━━ Excerpt to read ━━

Phillips said that the NYS Department of Environmental Conservation requires BOP to monitor the installations yearly. Boats with divers monitor the larger structures, but BOP depends on Oyster Research Station (ORS) volunteers to work with the smaller cages, which are tethered by a line and buoy and easily pulled up from the water, dock or bulkhead. Volunteers also help with water testing, data collection and reporting.
![Salt Marsh Alliance Program Director and Board Member Debra Sturm introduces the program and presenters, Zeke King Phillips and Marcel De Bernardo. To her left are SMA President Jessica Schulman and SMA Vice President Ronald Bourque.](https://brooklyneagle.com/wp-content/uploads/2024/12/4.jpg)

━━━

### Problems to solve
a – From the oyster monitoring passage, output the words from "Phillips said that" up to and including "collection and reporting.".
b – In the oyster monitoring passage, which agency requires BOP to check its installations every year?
c – Write the next part of the oyster monitoring passage, picking up right after its last line.
The data that comes after this text has nothing to do with it.

━━ Dataset section ━━

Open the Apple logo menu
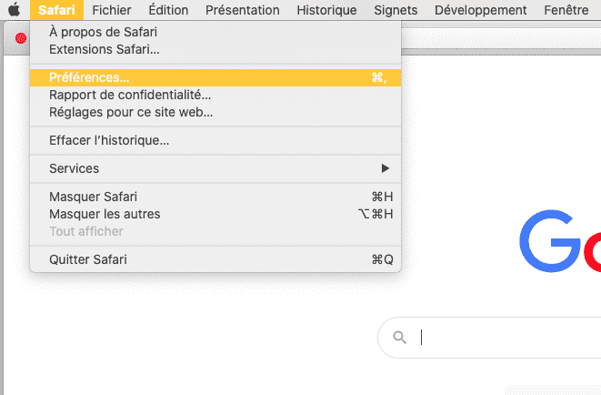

━━━

### Numbered answers
a –
Phillips said that the NYS Department of Environmental Conservation requires BOP to monitor the installations yearly. Boats with divers monitor the larger structures, but BOP depends on Oyster Research Station (ORS) volunteers to work with the smaller cages, which are tethered by a line and buoy and easily pulled up from the water, dock or bulkhead. Volunteers also help with water testing, data collection and reporting.

b – The NYS Department of Environmental Conservation.

c –
“We are about 150 million oysters as of the end of the season,” Phillips said about the state of the project. BOP has reached about 15% of their goal, with another ten years to go and about nine to a dozen reef sites spread around the harbor. Phillips is optimistic that at the rate that BOP deploys the oysters, it will meet the goal.
Phillips then focused the topic to the surrounding Jamaica Bay area, which has active restoration areas in Paerdegat Basin Field Station, Bayswater Point State Park, Head of Bay and research stations in Paerdegat Basin and Gerritsen Creek.
![Frequent visitor to Marine Park Joseph Mikhli (Center).](https://brooklyneagle.com/wp-content/uploads/2024/12/7.jpg)
It is one of four main regional water areas in New York Harbor that BOP has worked on for the past few years to restore self-sustaining oyster populations, with positive trending results. Current plans are to expand on the work and research in Paerdegat Basin and Jamaica Bay with Congressional funding of nearly $1 million.
Phillips spoke about the ORS project behind the Center in the Gerritsen Creek. Two ORS cages were installed in September 2019 containing two-year-old oysters. Public work and field programs were stopped in March 2020 due to COVID-19 and the site became inactive due to lack of data. Interest was revived in 2023 when park rangers contacted BOP.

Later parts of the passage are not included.